■ Study text
»»

Tidying my living room hungover one New Year’s Day morning – an anxious, erratic mess – my eyes settled on the yellowing books in the dresser, partially buried behind a stack of unopened bank statements. The sight prompted a sudden longing: I wanted my brain back.

Reading had been a passion as a child, but by my 20s I was prioritising alcohol. Paperbacks were pushed out amid the growing pressures of adulthood, when work was full on and weekends a drunken whirlwind spent ricocheting around nightclubs.

    After becoming a mother of two in my 30s, scrolling social media while sipping wine became my default leisure activity – so much simpler than navigating a novel’s plot. I didn’t drink more than many other midlifers – three or four times a week, perhaps – but with every drink my brain seemed to shrink, and the longer I drank, the less I read.

    Until that morning in January 2022, when, in something of a lightbulb moment, I asked myself: if drinking had stopped me reading, could reading stop me drinking? Could committing to finishing one book a week, while abstaining from alcohol, improve my cognitive function? I decided to try.

    Fast forward a year, and I was not only still sober with 52 completed books by authors from Emily Brontë to Sally Rooney to show for it, but I also felt happier and more focused. My sleep had improved, my conversation was better and my stress levels were reduced.

««

■ Material shown

»»

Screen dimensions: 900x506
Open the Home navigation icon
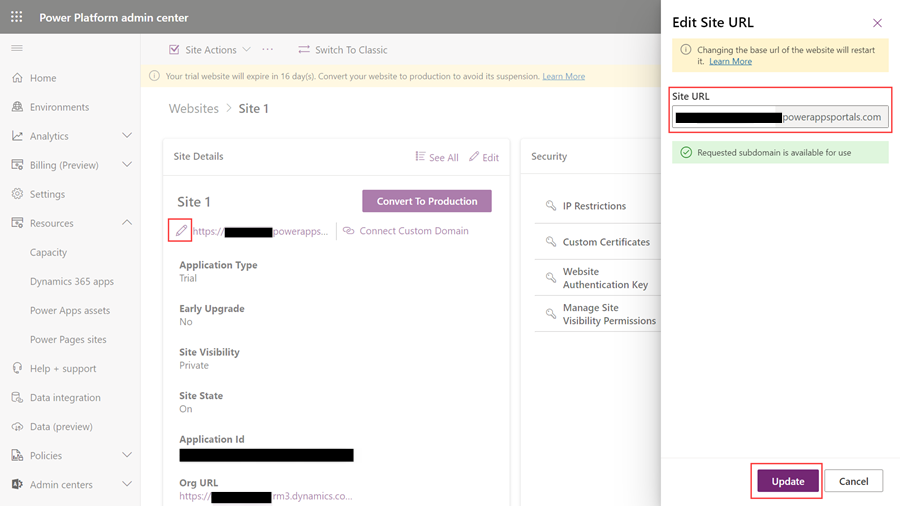click(x=17, y=78)
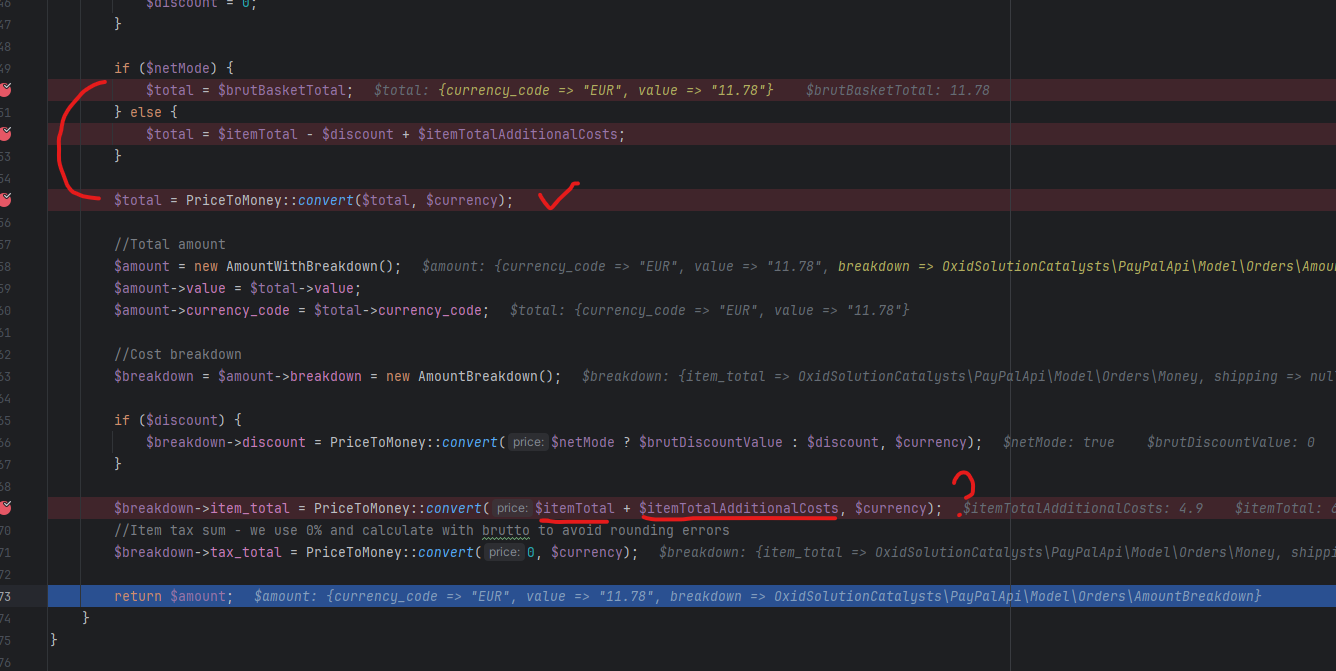Click the underlined word brutto in comment
This screenshot has height=671, width=1336.
[506, 530]
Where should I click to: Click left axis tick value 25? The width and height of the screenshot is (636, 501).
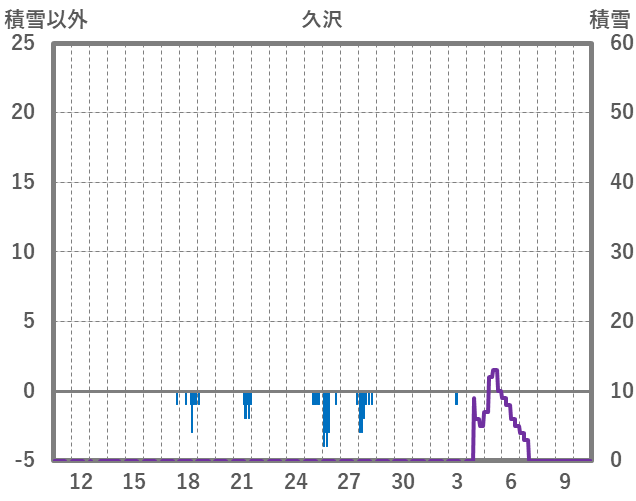click(22, 43)
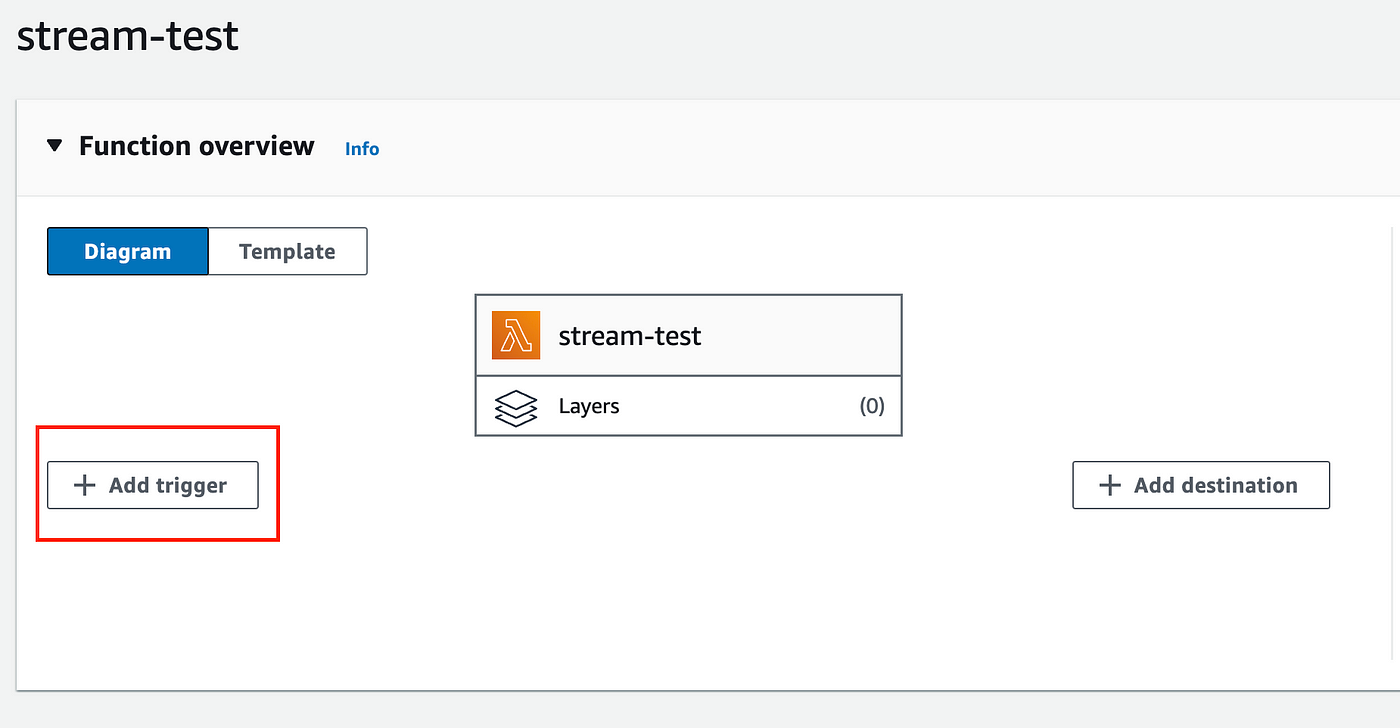Click the header row of the function diagram card

click(688, 335)
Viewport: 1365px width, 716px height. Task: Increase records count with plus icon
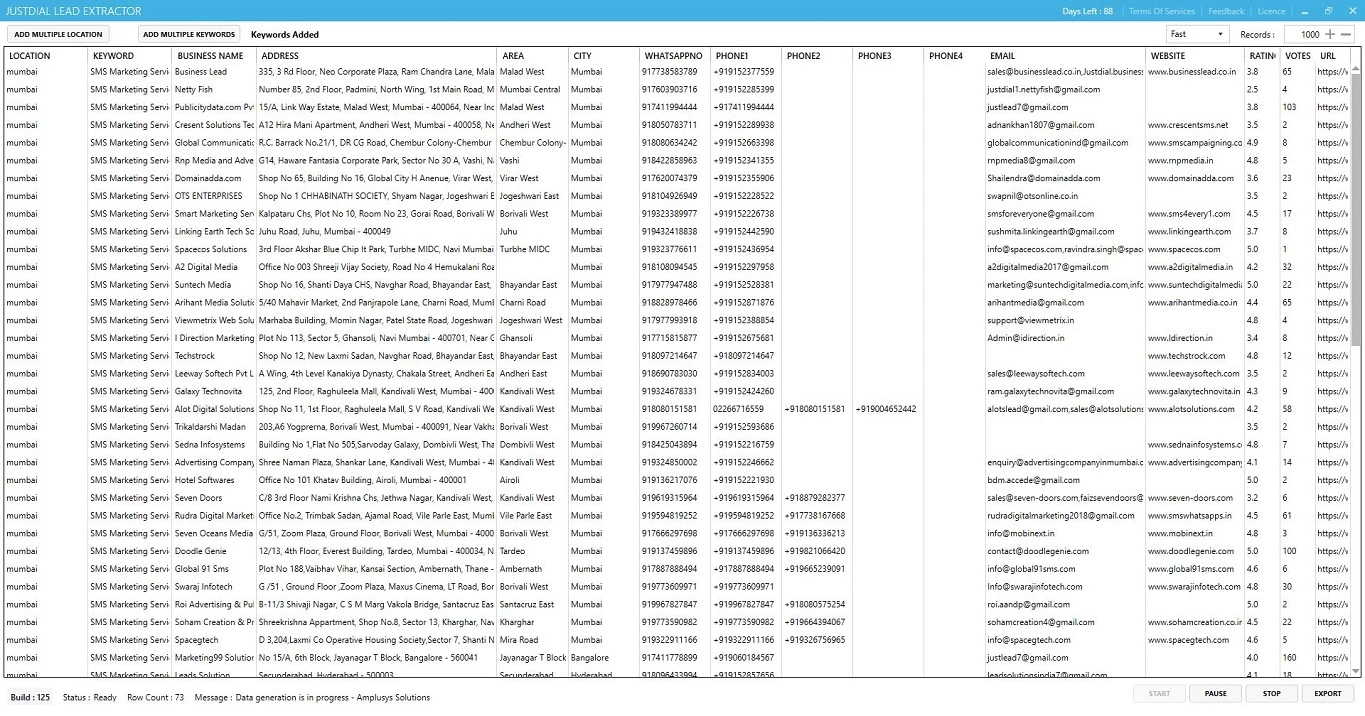(1330, 34)
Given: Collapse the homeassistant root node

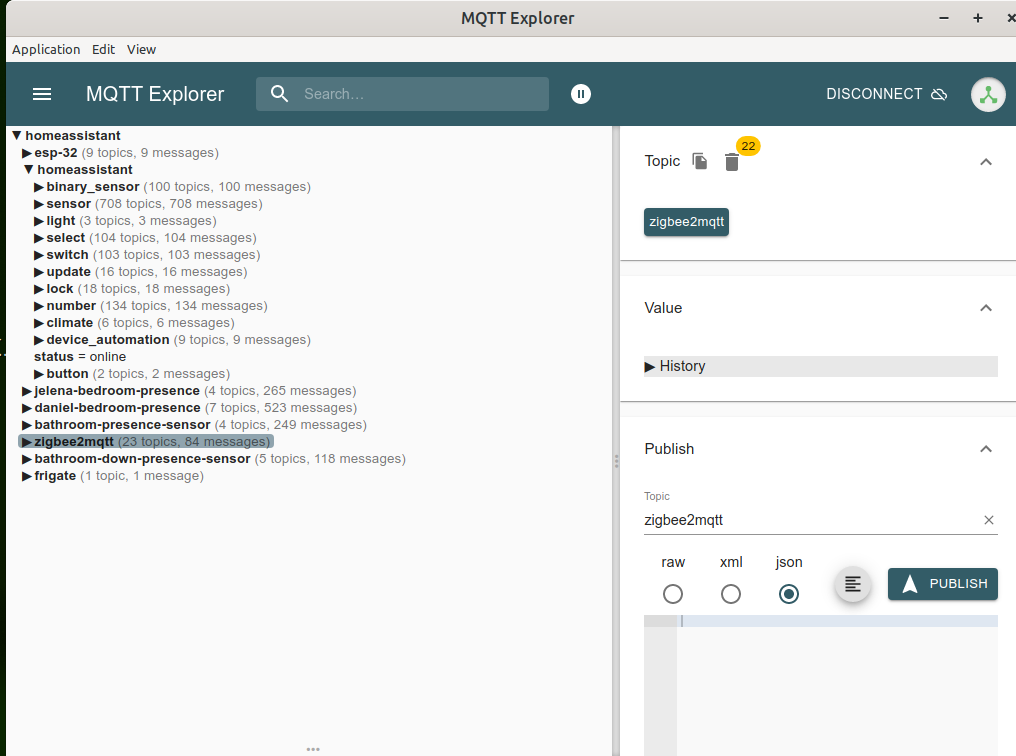Looking at the screenshot, I should [15, 135].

««

■ What to do
a - In the essay about reading and giving up alcohol, how many books had the writer finished after one year?
b - Pick up the essay about reading and giving up alcohol right after its final sentence and keep writing in the same voice.

■ Answer list
a - 52

b -
    In our distracted digital age, we spend on average over five hours online a day, only half of UK adults read regularly, and just 34.6 per cent of eight to 18-year-olds surveyed by the National Literacy Trust recently said that they enjoy reading in their spare time – the lowest level recorded by the charity in 19 years. This is all why I believe books are more important than ever.

    Although I’m no longer getting through one book a week, reading remains a powerful, transformative hobby, while some of the world’s highest-profile entrepreneurs, from Oprah Winfrey to Mark Zuckerberg, credit their success to regular reading. Microsoft founder Bill Gates describes it as “one of the chief ways that I learn” while Barack Obama said it helped him “slow down and get perspective” in the White House.

    At the start of my challenge I decided to read paper books, rather than a Kindle – studies show we are more likely to become immersed and focused on a book on paper than on screen – as well as a mixture of fiction and non-fiction, often bought from charity shops to keep costs down. My first – Bernhard Schlink’s The Reader, ironically – had been languishing in the dresser for years.

    Alcohol is both a sedative and a stimulant, both of which reduce focus, and I quickly realised without it, I could concentrate better on reading. The more I read, the more relaxed I felt, and the less I missed wine.

    Clinical hypnotherapist and psychotherapist Clare Cogan suggests alcohol-dependent patients rediscover their love of books, because like alcohol, reading releases dopamine, the neurotransmitter that motivates us to do something pleasurable. “Addictions are controlled by dopamine, and if you’re low in it, you are more likely to desire a drink.”

    The unnaturally high dopamine spike that alcohol provides only lasts 20 minutes, however – at which stage, we crave another drink. “Reading releases dopamine more slowly, over a longer period of time, so it is a good replacement activity,” says Cogan.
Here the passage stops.